Netanyahu vai entregar à extrema-direita israelita competências sobre Cisjordânia

Líder do Sionismo Religioso poderá decidir sobre a expansão e construção de colonatos judaicos na Cisjordânia e impor restrições aos palestinianos que vivem na região.

O líder do partido de extrema-direita Sionismo Religioso deverá assumir importantes poderes no Governo de coligação de Benjamin Netanyahu, como ministro da Defesa com competências sobre a Cisjordânia ocupada, até agora dependente do Exército, noticiaram esta segunda-feira os media israelitas.

Desta forma, Bezalel Smotrich poderá decidir sobre a expansão e construção de colonatos judaicos na Cisjordânia e impor restrições aos palestinianos que vivem na região, de acordo com o jornal The Times of Israel.

Smotrich poderá também nomear o Coordenador de Atividades Governamentais nos Territórios (CAGT) e o diretor da administração civil, responsável pela política civil israelita na Cisjordânia, embora estas nomeações sejam sempre "em coordenação e acordo" com o primeiro-ministro Netanyahu.

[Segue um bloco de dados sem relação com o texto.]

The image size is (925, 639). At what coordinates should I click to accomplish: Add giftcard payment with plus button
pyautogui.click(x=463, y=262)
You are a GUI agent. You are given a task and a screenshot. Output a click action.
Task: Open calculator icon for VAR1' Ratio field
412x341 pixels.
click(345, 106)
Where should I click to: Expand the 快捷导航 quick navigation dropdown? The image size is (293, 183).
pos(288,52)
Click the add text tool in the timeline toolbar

O CAGT concede permissões de entrada em Israel aos palestinianos, gere o comércio em Gaza e na Cisjordânia e coordena com a Autoridade Palestina em muitas áreas.

A administração civil depende do CAGT e tem a última palavra no planeamento e construção da Área C da Cisjordânia, 60% deste território e onde vivem todos os 491.000 colonos judeus instalados em território palestiniano.

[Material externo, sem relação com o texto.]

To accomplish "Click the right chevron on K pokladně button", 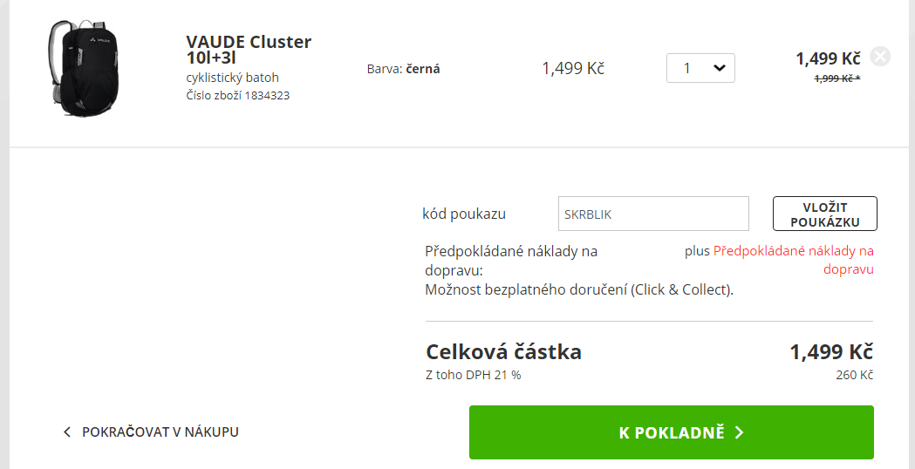I will coord(740,432).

Também fiscaliza construções ilegais palestinianas e judaicas.

Até agora, estes cargos dependiam do chefe do Estado-Maior do Exército de Israel.

"Netanyahu vendeu o Exército para os Hardalim", destacou, numa publicação na rede social Twitter, o primeiro-ministro cessante e líder da oposição, Yair Lapid. Os Hardalim são israelitas ultraconservadores e ultrarreligiosos.

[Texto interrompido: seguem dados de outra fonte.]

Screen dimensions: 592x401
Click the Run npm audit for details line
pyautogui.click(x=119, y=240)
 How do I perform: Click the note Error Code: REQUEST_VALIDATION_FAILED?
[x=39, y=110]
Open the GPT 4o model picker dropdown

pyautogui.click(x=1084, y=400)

O partido Likud, do primeiro-ministro designado de Israel, Benjamim Netanyahu, assinou no final de novembro um acordo com o Noam, no qual cede àquele partido de extrema-direita, assumidamente homofóbico, poderes relacionados políticas migratórias, de cidadania e nacionalização.

O Noam irá estabelecer a própria autoridade dentro do gabinete do primeiro-ministro, para "centrar-se na identidade judia nacional", que será dirigida pelo deputado único do partido, Avi Maoz, defensor do regresso das chamadas "terapias de conversão" da população homossexual, que será nomeado vice-ministro.

Avi Maoz será também responsável por organismos como o Nativ, que gere a imigração para Israel da antiga União Soviética.

Antes, tinha sido firmado um outro acordo que prevê que o líder de extrema-direita Itamar Ben Gvir ocupe o cargo de ministro da Segurança Nacional no novo Governo de Israel, em pleno recrudescimento da tensão e violência entre israelitas e palestinianos.

O ex-primeiro-ministro israelita Benjamin Netanyahu, vencedor das legislativas de 01 de novembro, foi mandatado em 13 de novembro para formar um novo governo.

O bloco de direita de Benjamin Netanyahu e os aliados ultraortodoxos e de extrema-direita alcançaram a maioria nas legislativas (64 deputados num Parlamento com 120 lugares), face ao centrista Yair Lapid que obteve 54 parlamentares.

Tratou-se do quinto ato eleitoral em menos de três anos em Israel, onde a divisão política é latente obrigando a coligações governativas.

O próximo executivo de Netanyahu, que já esteve à frente do governo entre 1996 e 1999 e entre 2009 e 2021, pode vir a ser o mais à direita da história do país.